Assigned task: Copy the following lines word for word, from the line with "Find the location of a particular element. The width" to the line with "(282, 432).", including both of those lines.

Extracted information:
--
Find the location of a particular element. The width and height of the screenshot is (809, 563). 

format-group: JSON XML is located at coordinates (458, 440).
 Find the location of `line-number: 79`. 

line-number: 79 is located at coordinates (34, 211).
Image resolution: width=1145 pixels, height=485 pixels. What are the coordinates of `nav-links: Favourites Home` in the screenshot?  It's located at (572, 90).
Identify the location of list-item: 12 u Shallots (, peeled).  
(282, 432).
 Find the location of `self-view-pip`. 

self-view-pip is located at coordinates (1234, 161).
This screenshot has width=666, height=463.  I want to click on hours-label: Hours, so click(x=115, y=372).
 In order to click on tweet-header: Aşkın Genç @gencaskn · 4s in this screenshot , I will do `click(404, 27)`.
--
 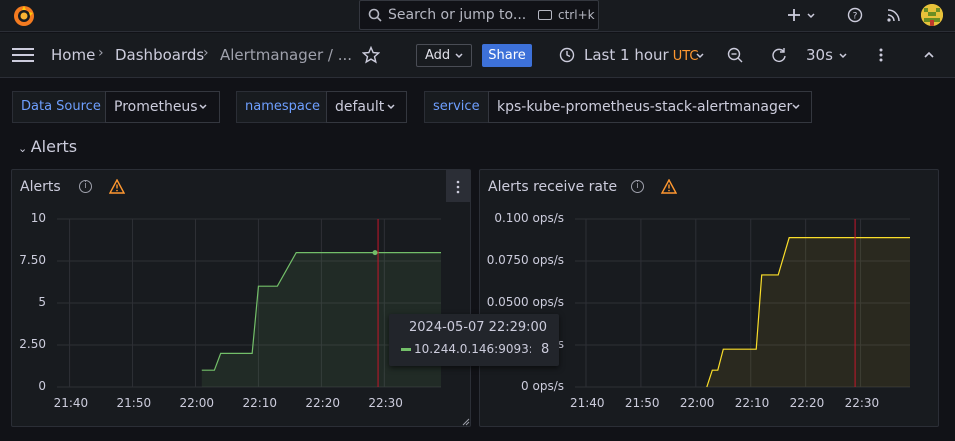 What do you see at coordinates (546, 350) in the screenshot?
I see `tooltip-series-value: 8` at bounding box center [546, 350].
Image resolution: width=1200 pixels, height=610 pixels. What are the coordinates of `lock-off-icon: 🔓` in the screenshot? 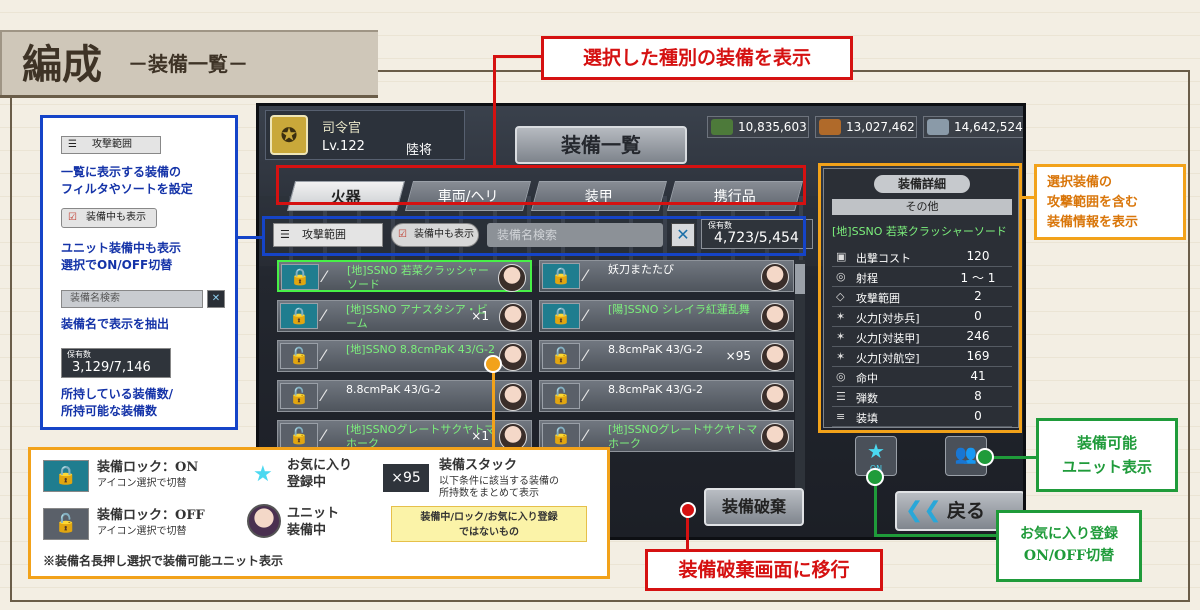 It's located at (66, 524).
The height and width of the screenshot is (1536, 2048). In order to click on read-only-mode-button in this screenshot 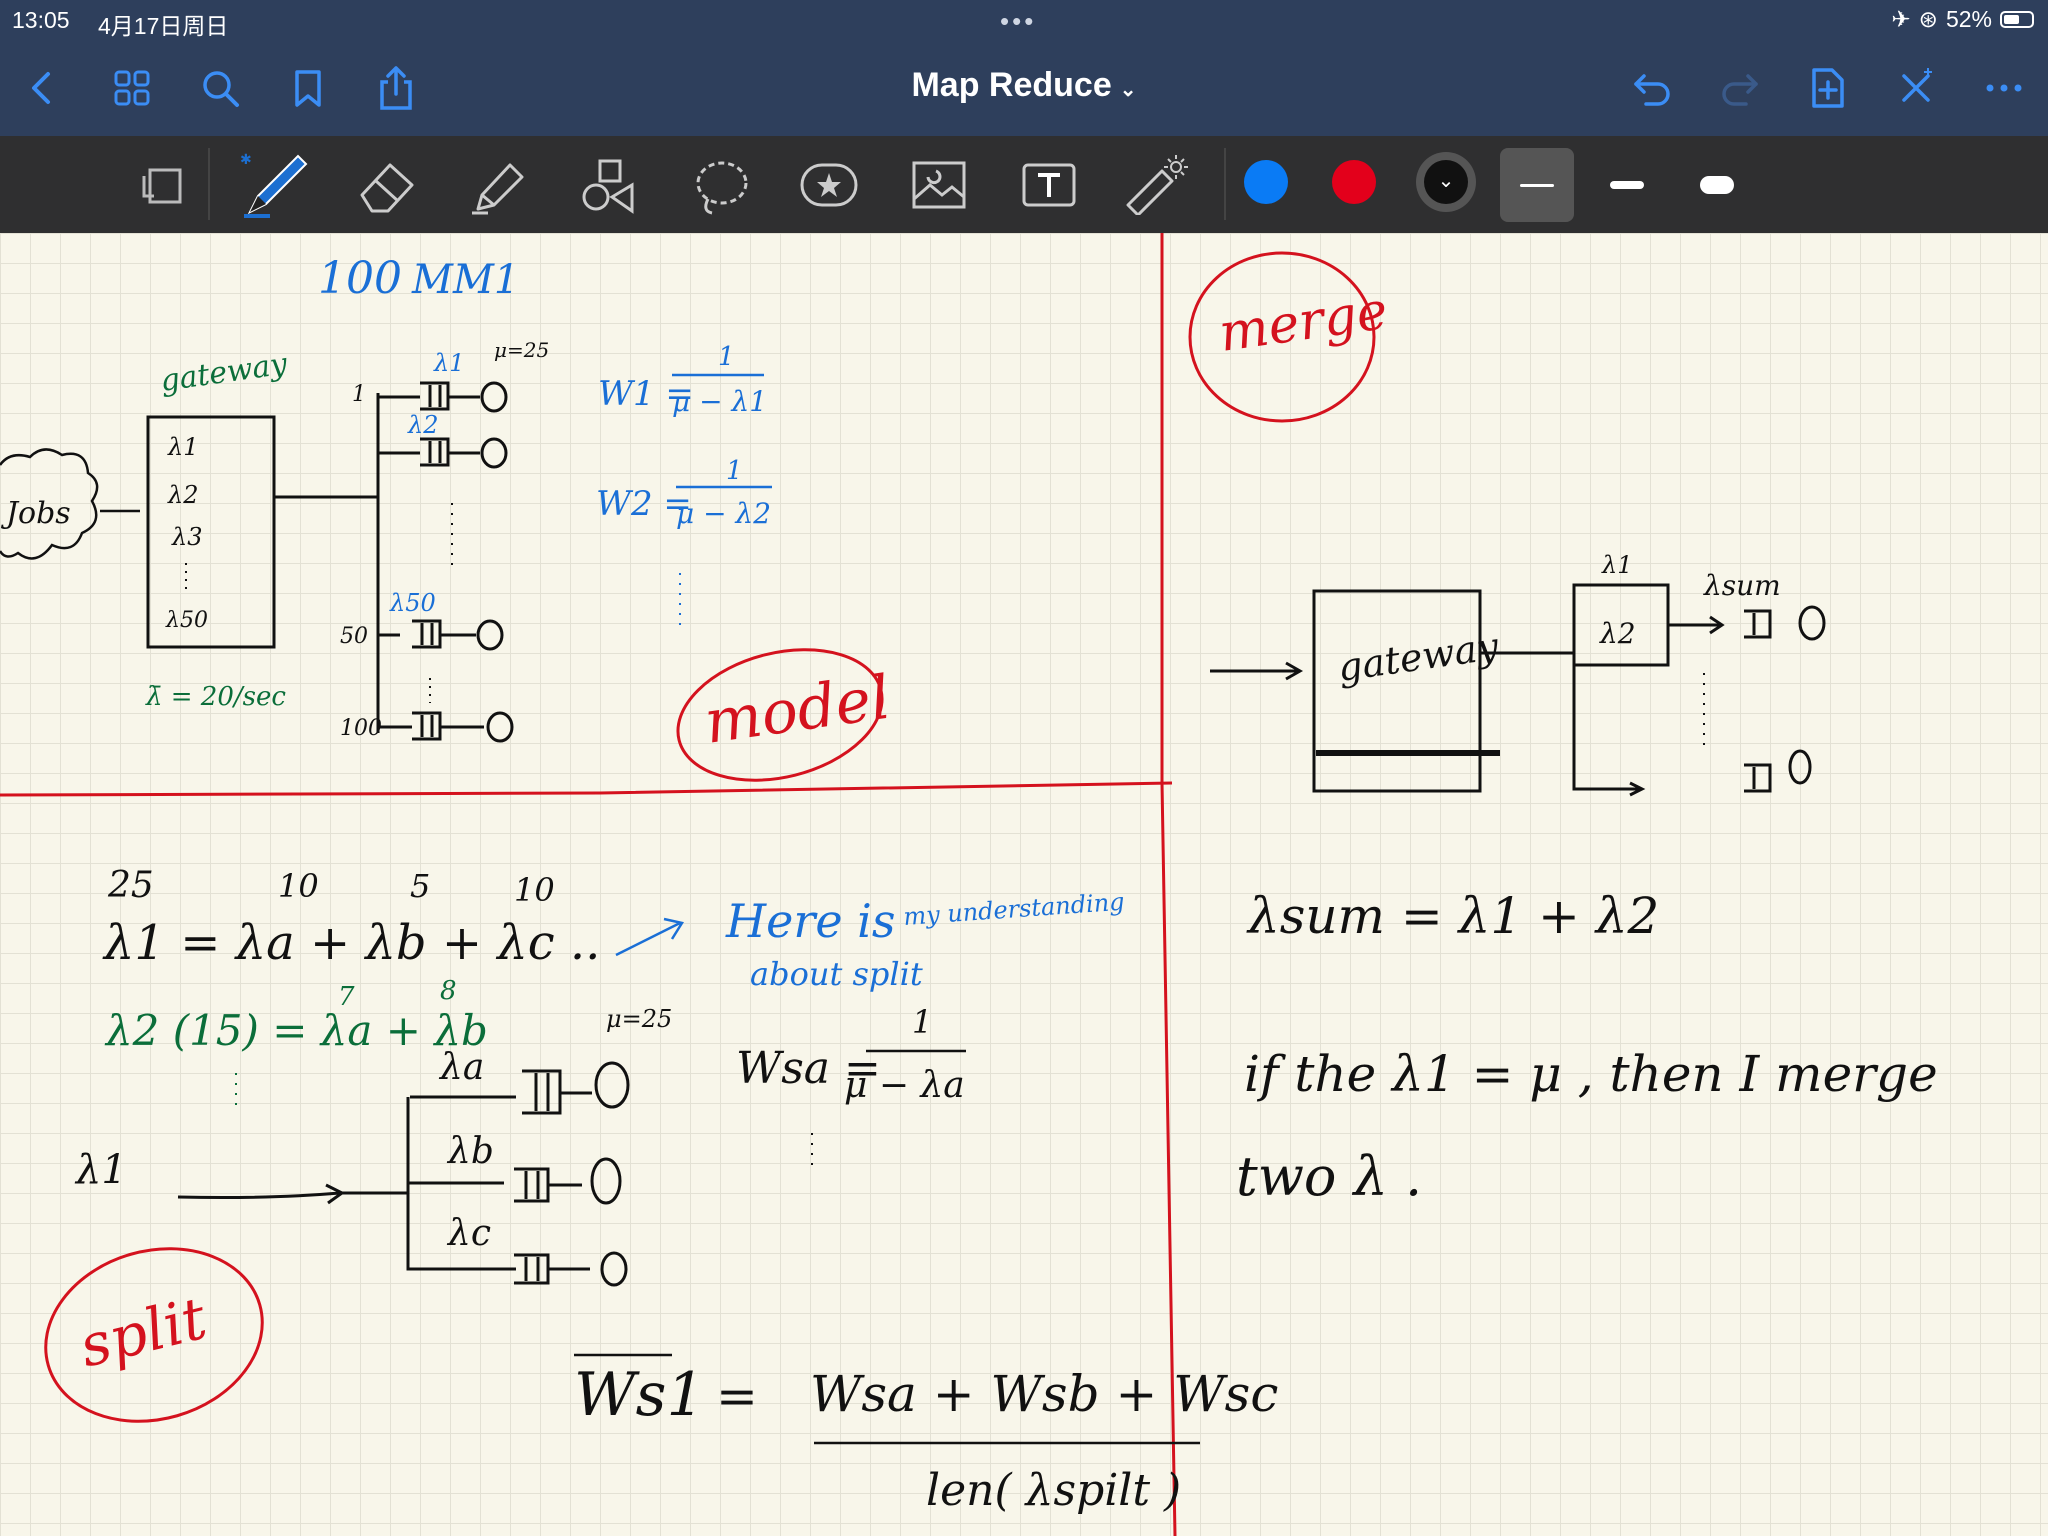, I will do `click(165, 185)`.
--
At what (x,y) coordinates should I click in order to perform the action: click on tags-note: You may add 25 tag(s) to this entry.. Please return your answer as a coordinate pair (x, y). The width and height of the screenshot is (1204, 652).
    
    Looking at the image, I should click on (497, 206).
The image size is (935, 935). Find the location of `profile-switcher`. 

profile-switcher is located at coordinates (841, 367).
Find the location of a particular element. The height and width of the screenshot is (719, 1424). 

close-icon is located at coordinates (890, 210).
--
Task answer:
Find the location of a particular element. The width and height of the screenshot is (809, 563). 

format-group: JSON XML is located at coordinates (458, 440).
 Find the location of `line-number: 79`. 

line-number: 79 is located at coordinates (34, 211).
Image resolution: width=1145 pixels, height=485 pixels. What are the coordinates of `nav-links: Favourites Home` in the screenshot?  It's located at (572, 90).
Identify the location of list-item: 12 u Shallots (, peeled).  
(282, 432).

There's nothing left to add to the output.